-- START OF Document text --
I think this is close to what you are talking about. If the number of columns changes then the input is treated as if it were a different table. This code could be easily modified to recognize some other marker (such as a line of equal signs) instead of using the column counts.

#!/usr/bin/perl

use strict;
use warnings;

use Text::CSV_XS;

#setup the parser, here we want tab separated and we allow
#loose quoting, so qq/foo\t"bar\tbaz"\tquux/ is 
#("foo", "bar\tbaz", "quux")
my $p = Text::CSV_XS->new(
    {
     sep_char           => "\t",
     allow_loose_quotes => 1,
    }
);

my @stacked;
my $cur = 0;
while (<>) {
    $p->parse($_) or die $p->error_input;
    my @rec = $p->fields;
    #normal case, just add the record to the last
    #section in @stacked
    if (@rec == $cur) {
     push @{$stacked[-1]}, \@rec;
     next;
    }
    #if the number of columns don't match then
    #we have a new section
    push @stacked, [\@rec];
    $cur = @rec; #set the new number of columns
}

for my $table (@stacked) {
    print "header: ", join("::", @{$table->[0]}), "\n";
    for my $i (1 .. $#$table) {
     print "data: ", join("::", @{$table->[$i]}), "\n";
    }
    print "\n";
}
Chas. Owens
-- END OF Document text --
-- START OF Data excerpt --
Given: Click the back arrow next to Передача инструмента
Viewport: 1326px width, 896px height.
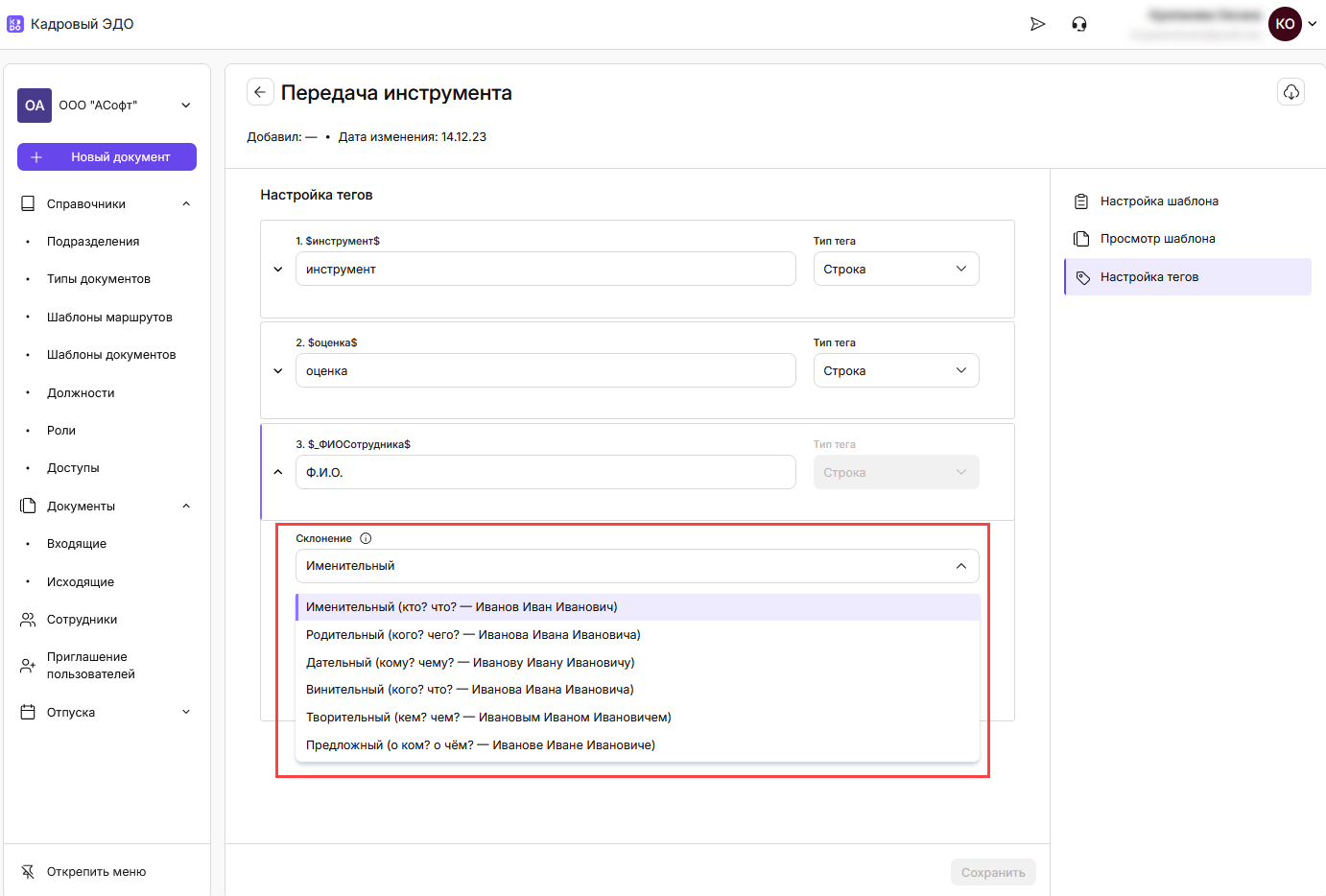Looking at the screenshot, I should (260, 92).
-- END OF Data excerpt --
Translate this sentence from the forum reply into Spanish: "If the number of columns changes then the input is treated as if it were a different table." The material comes from a different source than the forum reply.

Si cambia el número de columnas, la entrada se trata como si fuera una tabla diferente.